Abstract |
As the number of processors per chip increases, so does the need for efficient and high-speed communication support. This is necessary so that applications can exploit the numerous cores available in today chip multiprocessors. Although explicit communication mechanisms such as RDMA can be used, implicit migration of data among the cores significantly simplifies the programming effort in large scale systems, by providing a simple and intuitive programming model. This approach, however, introduces a problem known as cache coherence, where multiple copies of the data need to be kept
consistent. An orthogonal solution is to use directory based coherence protocols, which offer increased scalability by reducing the volume of messages exchanged as opposed to broadcast protocols.In this thesis a directory based cache coherence protocol is implemented in a four-core FPGA based prototype that was developed at the CARV (Computer Architecture and VLSI Systems) laboratory of FORTH (Foundation of Research and Technology).
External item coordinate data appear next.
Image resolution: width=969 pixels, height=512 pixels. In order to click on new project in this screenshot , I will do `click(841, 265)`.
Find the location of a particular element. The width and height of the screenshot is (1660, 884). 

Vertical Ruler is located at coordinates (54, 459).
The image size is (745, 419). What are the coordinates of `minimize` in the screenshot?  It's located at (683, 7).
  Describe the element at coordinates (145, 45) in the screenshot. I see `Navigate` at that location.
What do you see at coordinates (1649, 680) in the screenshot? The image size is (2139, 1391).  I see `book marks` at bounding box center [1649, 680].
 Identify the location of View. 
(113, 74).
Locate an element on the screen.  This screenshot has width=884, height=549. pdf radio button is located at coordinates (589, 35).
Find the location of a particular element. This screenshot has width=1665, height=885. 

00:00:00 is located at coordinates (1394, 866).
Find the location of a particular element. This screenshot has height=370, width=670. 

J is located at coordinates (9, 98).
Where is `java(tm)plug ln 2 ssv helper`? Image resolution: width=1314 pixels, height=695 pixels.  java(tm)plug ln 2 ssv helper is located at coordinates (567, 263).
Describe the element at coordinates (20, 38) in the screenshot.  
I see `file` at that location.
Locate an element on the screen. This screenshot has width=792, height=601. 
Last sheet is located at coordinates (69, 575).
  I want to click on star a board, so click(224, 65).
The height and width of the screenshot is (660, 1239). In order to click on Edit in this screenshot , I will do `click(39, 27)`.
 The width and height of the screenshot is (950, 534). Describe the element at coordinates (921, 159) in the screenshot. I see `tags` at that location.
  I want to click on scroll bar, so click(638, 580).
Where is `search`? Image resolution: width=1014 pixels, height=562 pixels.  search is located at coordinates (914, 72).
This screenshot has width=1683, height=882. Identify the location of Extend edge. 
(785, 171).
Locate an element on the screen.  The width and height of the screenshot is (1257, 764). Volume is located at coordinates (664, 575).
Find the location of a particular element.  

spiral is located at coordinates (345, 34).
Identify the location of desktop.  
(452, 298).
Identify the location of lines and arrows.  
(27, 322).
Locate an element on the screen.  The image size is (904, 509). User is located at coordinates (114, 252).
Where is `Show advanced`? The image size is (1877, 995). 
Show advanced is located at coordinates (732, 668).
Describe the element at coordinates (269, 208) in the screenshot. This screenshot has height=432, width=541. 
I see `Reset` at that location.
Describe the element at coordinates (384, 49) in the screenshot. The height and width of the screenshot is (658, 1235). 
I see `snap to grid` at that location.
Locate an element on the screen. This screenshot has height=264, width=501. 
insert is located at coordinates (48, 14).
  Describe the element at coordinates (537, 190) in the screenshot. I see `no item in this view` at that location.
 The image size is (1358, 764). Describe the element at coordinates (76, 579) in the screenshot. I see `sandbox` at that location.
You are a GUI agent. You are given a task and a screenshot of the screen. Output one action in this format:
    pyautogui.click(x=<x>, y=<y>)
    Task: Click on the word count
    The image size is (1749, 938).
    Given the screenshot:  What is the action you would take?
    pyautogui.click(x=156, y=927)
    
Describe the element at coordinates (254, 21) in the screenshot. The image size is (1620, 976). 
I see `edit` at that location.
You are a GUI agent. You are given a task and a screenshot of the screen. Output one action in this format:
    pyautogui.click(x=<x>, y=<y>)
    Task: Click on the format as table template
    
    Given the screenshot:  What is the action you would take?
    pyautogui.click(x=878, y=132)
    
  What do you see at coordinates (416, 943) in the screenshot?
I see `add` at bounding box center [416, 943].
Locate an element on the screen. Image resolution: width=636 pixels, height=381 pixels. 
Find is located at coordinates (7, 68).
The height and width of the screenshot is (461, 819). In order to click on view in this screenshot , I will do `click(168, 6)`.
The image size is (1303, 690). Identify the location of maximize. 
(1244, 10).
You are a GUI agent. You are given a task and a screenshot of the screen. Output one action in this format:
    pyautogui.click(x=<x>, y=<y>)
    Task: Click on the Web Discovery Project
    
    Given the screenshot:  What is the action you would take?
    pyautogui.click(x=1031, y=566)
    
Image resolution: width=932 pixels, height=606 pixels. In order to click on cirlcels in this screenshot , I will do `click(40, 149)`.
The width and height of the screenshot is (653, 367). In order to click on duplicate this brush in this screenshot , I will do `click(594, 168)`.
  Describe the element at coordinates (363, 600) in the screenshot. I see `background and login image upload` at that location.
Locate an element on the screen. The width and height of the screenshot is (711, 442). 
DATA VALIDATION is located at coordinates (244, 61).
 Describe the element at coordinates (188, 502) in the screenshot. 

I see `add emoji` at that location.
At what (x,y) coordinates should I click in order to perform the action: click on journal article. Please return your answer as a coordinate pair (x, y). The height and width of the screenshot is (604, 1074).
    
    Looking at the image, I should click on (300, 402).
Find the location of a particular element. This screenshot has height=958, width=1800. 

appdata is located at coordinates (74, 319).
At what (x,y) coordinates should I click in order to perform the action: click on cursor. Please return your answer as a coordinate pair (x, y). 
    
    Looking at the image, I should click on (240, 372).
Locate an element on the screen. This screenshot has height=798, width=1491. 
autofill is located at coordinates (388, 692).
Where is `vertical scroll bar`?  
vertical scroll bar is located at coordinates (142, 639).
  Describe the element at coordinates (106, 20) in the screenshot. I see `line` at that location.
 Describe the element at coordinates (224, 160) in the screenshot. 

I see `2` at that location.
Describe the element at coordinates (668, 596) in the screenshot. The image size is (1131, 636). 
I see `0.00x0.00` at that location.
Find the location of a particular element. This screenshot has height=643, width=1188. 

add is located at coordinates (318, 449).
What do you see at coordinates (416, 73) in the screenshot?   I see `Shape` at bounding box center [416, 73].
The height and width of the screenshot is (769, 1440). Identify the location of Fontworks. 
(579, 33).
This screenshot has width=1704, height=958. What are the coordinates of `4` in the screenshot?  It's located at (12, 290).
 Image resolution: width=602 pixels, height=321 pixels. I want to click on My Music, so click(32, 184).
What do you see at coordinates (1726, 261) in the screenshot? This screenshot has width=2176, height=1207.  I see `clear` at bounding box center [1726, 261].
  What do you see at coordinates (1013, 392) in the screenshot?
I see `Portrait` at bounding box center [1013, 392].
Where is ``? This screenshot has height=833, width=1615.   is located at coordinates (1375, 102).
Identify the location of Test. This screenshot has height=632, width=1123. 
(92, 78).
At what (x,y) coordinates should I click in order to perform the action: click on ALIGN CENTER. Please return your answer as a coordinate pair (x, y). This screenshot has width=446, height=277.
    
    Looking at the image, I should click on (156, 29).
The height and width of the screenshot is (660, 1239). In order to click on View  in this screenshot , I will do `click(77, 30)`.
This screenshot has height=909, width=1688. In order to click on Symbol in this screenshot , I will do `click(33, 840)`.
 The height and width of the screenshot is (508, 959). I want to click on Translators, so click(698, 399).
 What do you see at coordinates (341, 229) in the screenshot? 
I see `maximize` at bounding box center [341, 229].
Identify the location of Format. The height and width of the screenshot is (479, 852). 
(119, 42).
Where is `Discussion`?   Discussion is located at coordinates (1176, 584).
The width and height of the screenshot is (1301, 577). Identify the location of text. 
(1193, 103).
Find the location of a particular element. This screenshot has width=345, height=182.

The protocol that was implemented can support up to 16 processors and it is integrated with the existing system which also provide RDMA and special hardware support for synchronization and explicit management of cache memories. Finally, our main finding is that the area overhead of the coherent system as opposed to a non-coherent is only 4% in terms of logic. We evaluate our protocol using custom software micro-benchmarks emulating common operations found in parallel applications such as locks and barriers. Also a matrix multiplication algorithm and a producer-consumer benchmark was developed for evaluating the protocol. Our results show that our design scales for the matrix multiplication algorithm, achieving a speedup that ranges between 3.74 to 1.96.